È il sindaco in persona a contattare Vanina e la sua squadra, reduce dal massacrante servizio d’ordine per la festa. Il morto è Vasco Nocera, facoltoso catanese sulla settantina: intorno a lui e ai suoi familiari si addensano ben presto ombre e misteri, che impegnano il commissariato al gran completo. Vanina, innanzitutto, ruvida e testarda investigatrice barricata per autodifesa dietro al sarcasmo, accanita fumatrice con la passione per la cucina siciliana e per i vecchi film italiani, nell’appartamento preso in affitto dalla signora Bettina, piena di premure verso la sua inquilina. Quattro anni prima, «di punto in bianco» Vanina ha lasciato Palermo, dove da ragazza ha visto morire sotto i suoi occhi l’adorato padre, ispettore di polizia trucidato dai colpi di Cosa Nostra, e dove con straordinaria prontezza ha salvato l’uomo amato, il procuratore aggiunto Paolo Malfitano, che, dopo un brevissimo matrimonio da cui è nata una bimba, è tornato alla carica, più innamorato che mai, complici le indagini sulla malavita organizzata.
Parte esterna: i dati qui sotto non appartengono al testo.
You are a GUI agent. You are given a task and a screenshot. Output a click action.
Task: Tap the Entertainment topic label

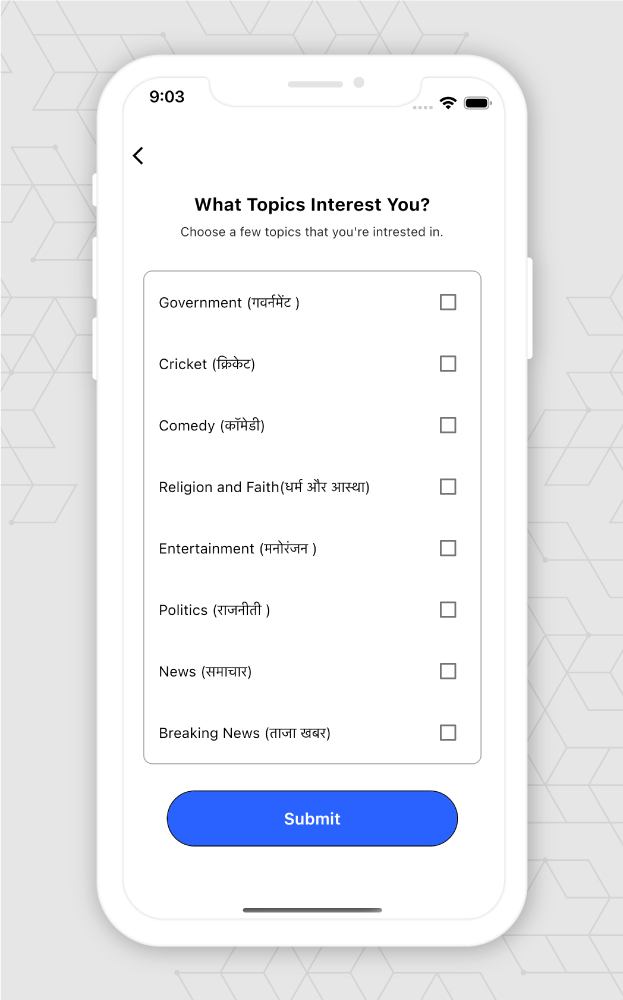237,549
Sullo sfondo di una Catania preda del traffico ma sontuosa, fra il vulcano, il mare e le vestigia del barocco siciliano, e gustose digressioni di cucina e di cinema, tornano in questa sesta indagine i personaggi che i lettori hanno imparato ad amare: la bellissima Marta Bonazzoli, bresciana trapiantata in Sicilia per amore di Tito Macchia, il capo di Vanina, con cui questa volta ha qualche dissapore; l’ispettore Spanò, che in famiglia attinge sovente ai curtigghi, i pettegolezzi cittadini, preziosi per le indagini, i pm Terrasini e Eliana Recupero, sempre in prima linea, il sovrintendente capo della Scientifica Pappalardo, il medico legale Adriano Calì, legato a Vanina dalla comune passione per i film, e il suo compagno giornalista di guerra, l’avvocatessa e shopping addicted Maria Giulia De Rosa, Giuli, l’amica più cara per Vanina, che nel finale si annuncia protagonista della prossima «puntata» della serie. E l’immancabile ex commissario Biagio Patanè, 83 anni egregiamente portati, con il suo intuito investigativo immutato e l’affetto sincero per la vicequestore, che scatena la gelosia della moglie Angelina.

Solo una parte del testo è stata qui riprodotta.